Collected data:
******

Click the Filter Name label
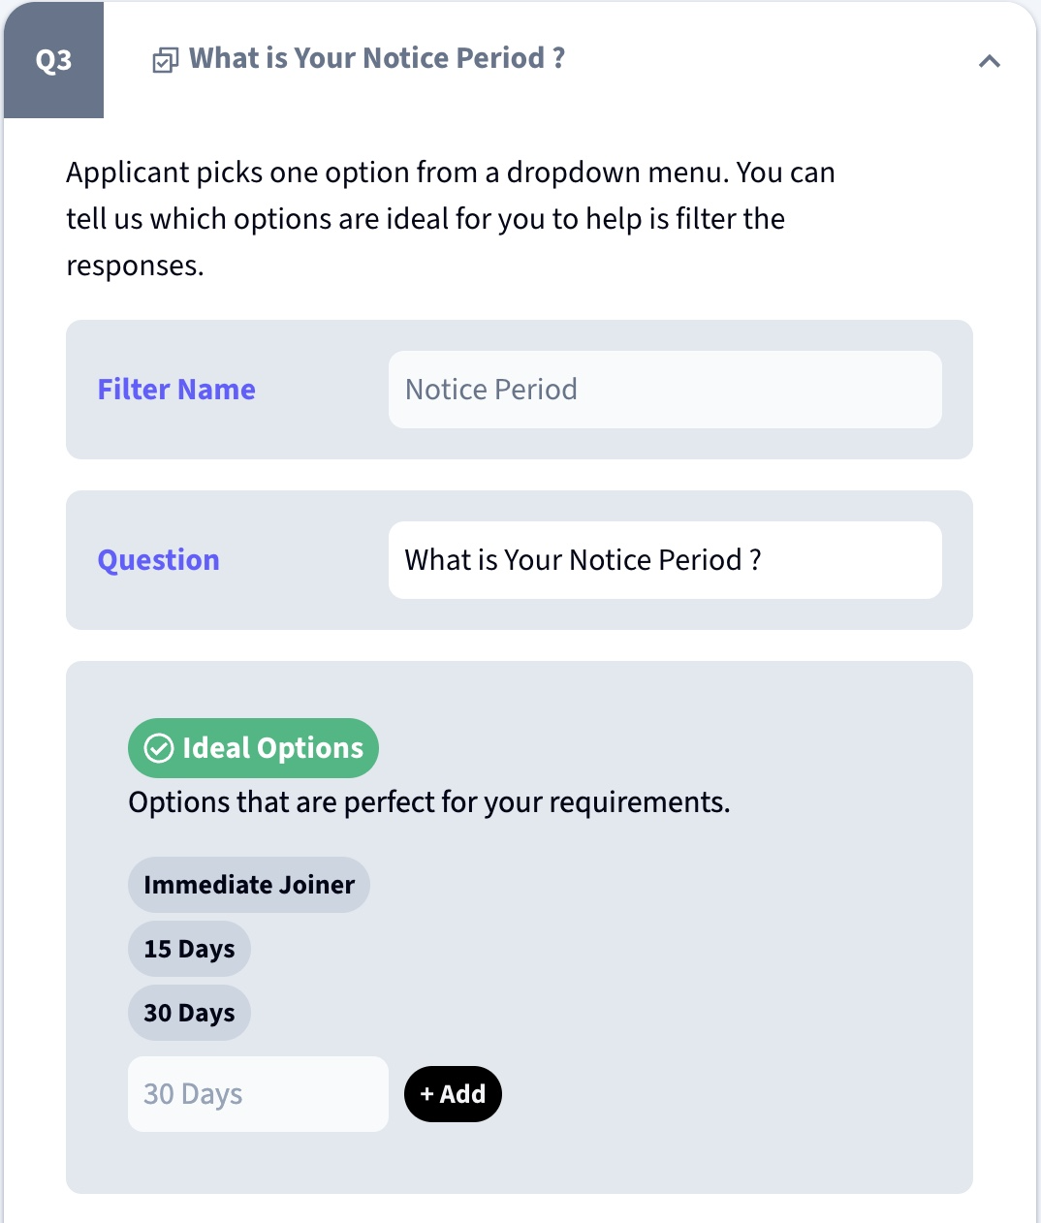 tap(176, 390)
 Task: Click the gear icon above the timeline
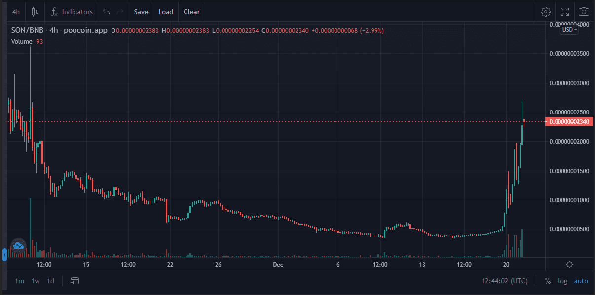[569, 265]
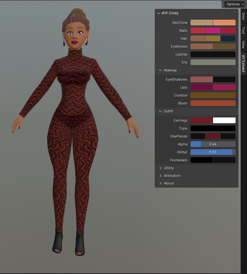Select the AY Extract tab
Image resolution: width=247 pixels, height=274 pixels.
243,63
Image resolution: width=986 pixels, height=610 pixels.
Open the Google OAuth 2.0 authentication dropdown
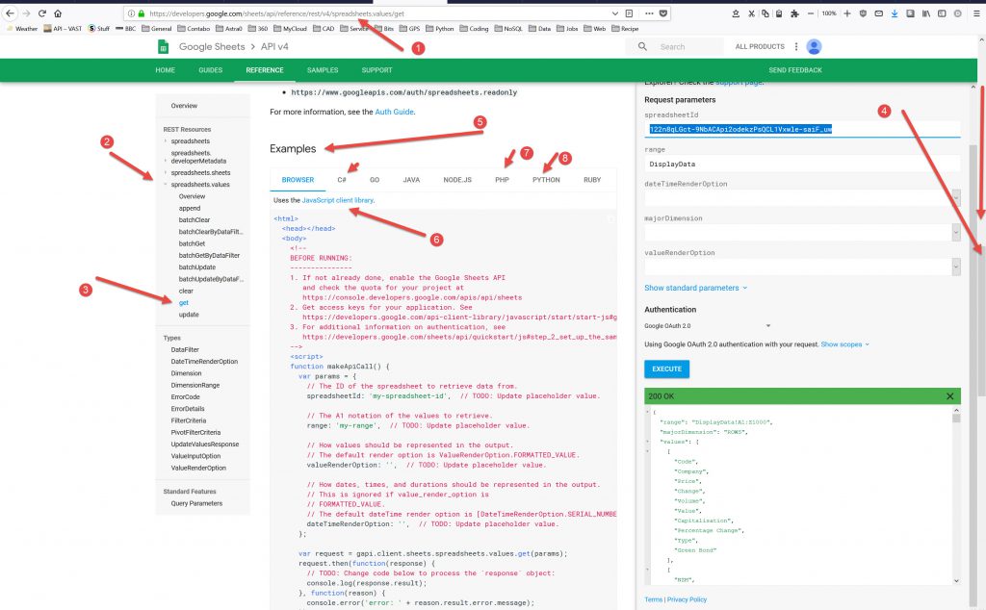point(767,325)
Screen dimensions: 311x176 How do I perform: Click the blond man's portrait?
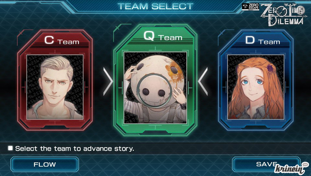[55, 87]
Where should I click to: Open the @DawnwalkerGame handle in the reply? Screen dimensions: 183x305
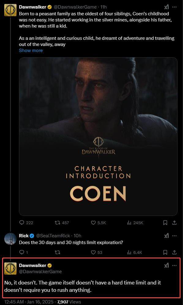coord(40,272)
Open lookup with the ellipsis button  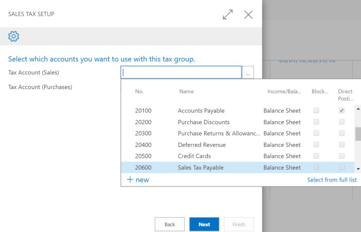pos(248,73)
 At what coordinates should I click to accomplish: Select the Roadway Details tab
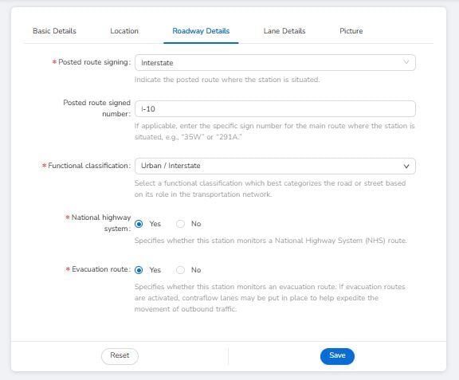tap(201, 31)
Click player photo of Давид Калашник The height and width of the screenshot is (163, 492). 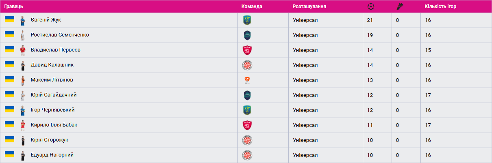point(23,65)
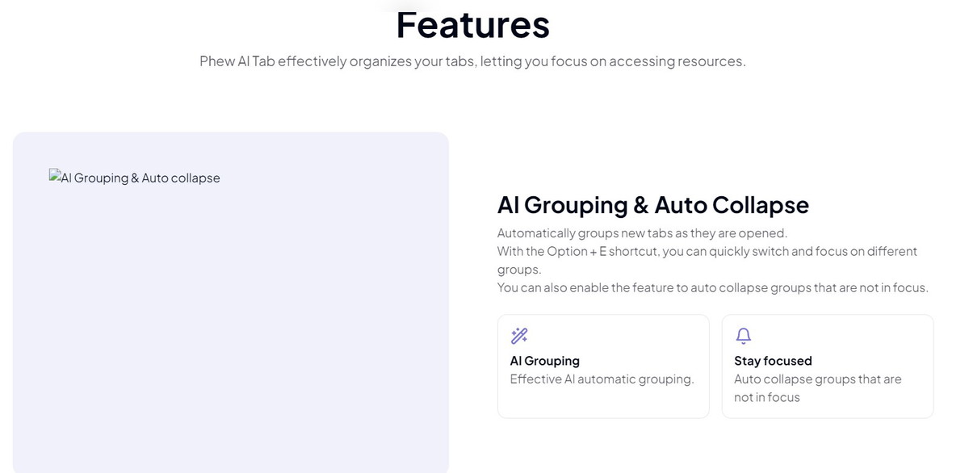Click the standalone word 'groups.' in the paragraph
Screen dimensions: 969x473
coord(519,270)
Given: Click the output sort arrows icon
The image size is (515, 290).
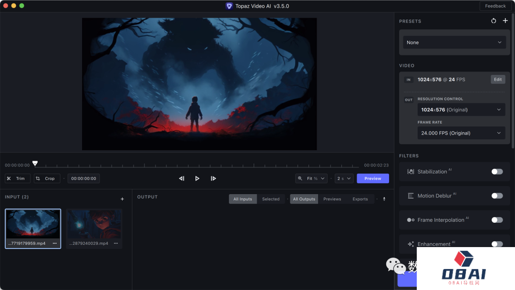Looking at the screenshot, I should (x=384, y=199).
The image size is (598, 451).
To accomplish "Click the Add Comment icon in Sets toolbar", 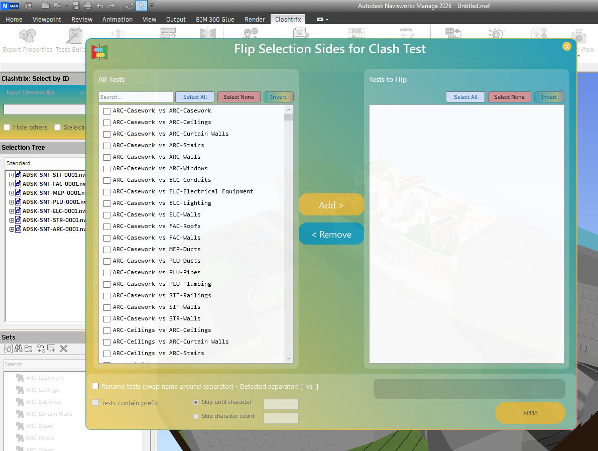I will click(51, 349).

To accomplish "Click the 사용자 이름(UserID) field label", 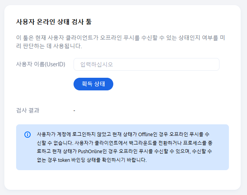I will click(41, 64).
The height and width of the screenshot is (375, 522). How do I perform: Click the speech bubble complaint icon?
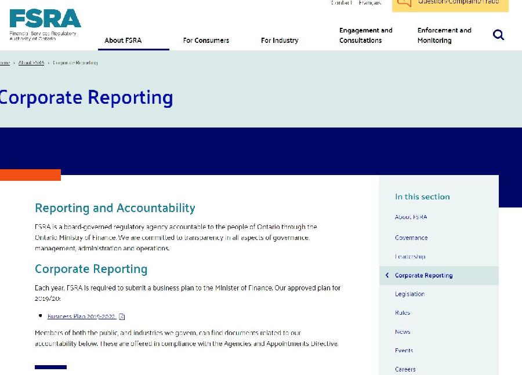coord(404,3)
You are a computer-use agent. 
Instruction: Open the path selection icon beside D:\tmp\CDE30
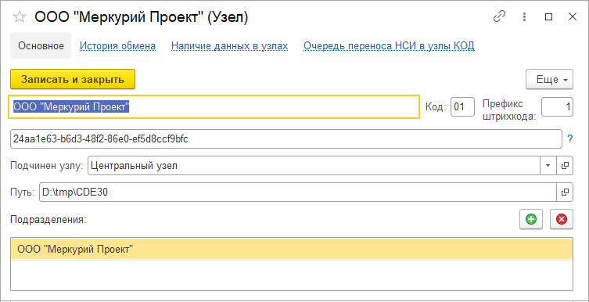click(x=564, y=192)
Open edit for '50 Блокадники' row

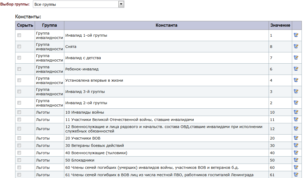(x=296, y=160)
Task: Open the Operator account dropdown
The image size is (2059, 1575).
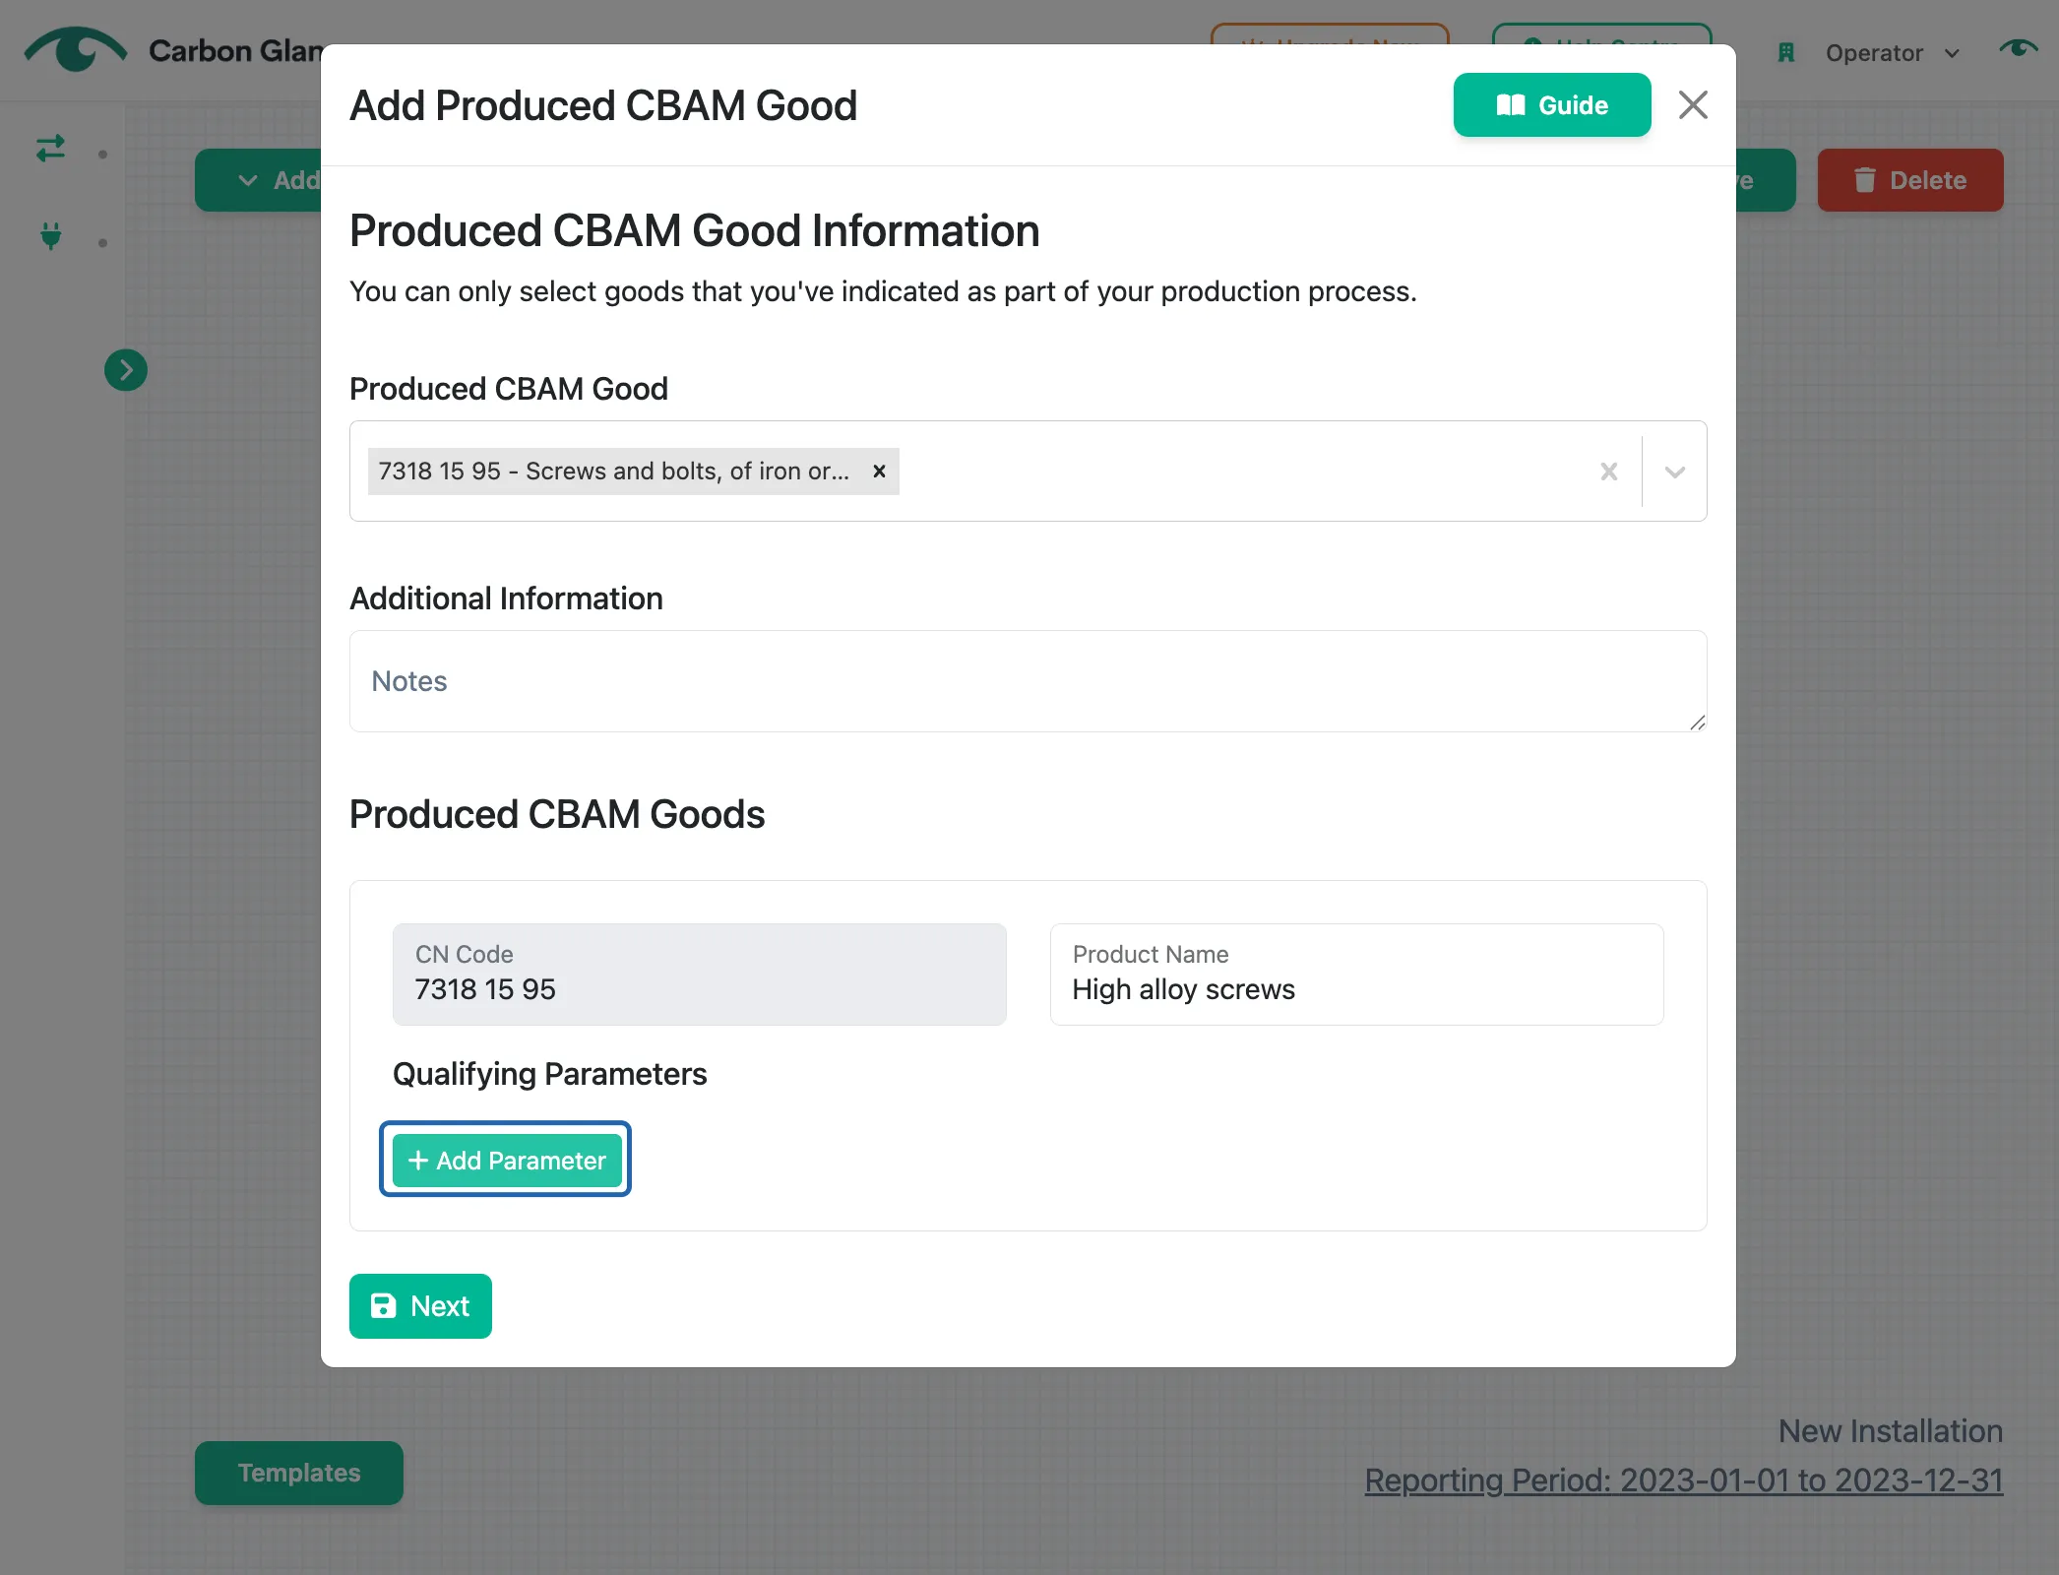Action: (x=1892, y=53)
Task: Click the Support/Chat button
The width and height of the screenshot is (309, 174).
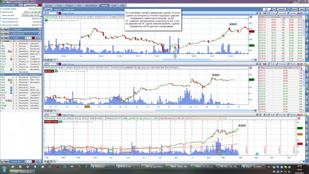Action: click(31, 5)
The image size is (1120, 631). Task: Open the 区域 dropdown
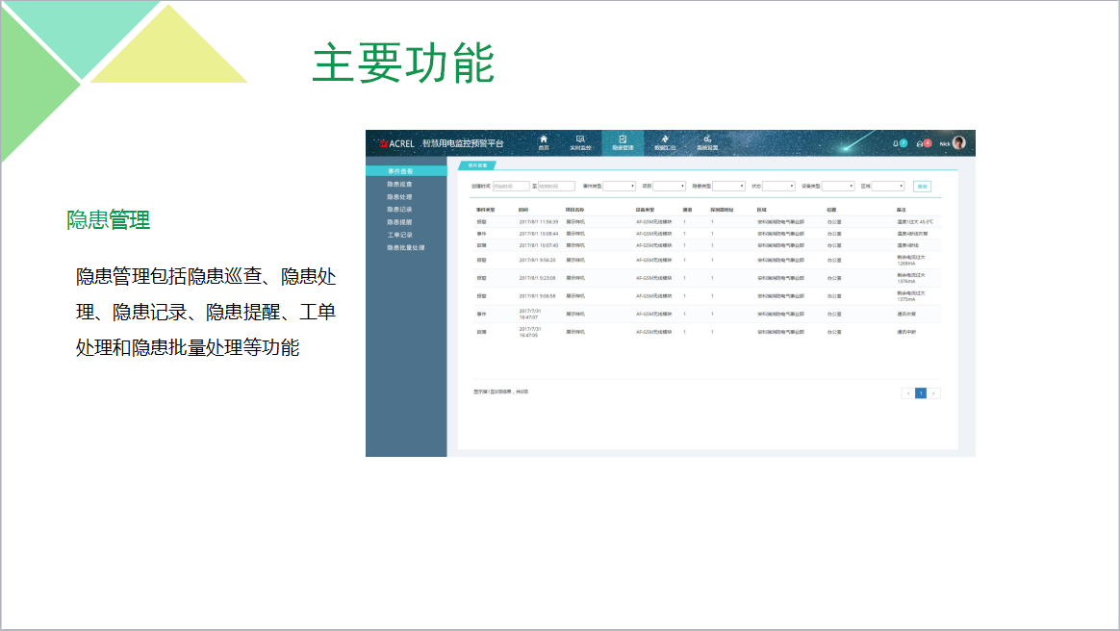click(888, 187)
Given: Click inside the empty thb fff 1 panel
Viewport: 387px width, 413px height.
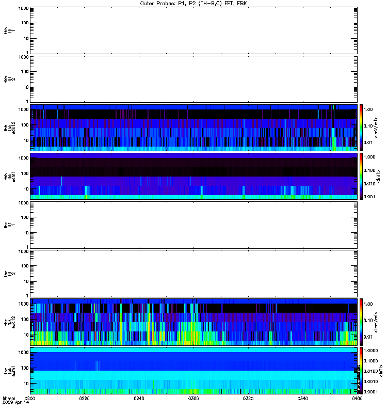Looking at the screenshot, I should click(x=194, y=30).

******

- EXERCISE AIM -
Look through the data and show every line containing "Given".

- TASK ANSWER -
Given: Click the output sort arrows icon
Given: Click inside the empty thb fff 1 panel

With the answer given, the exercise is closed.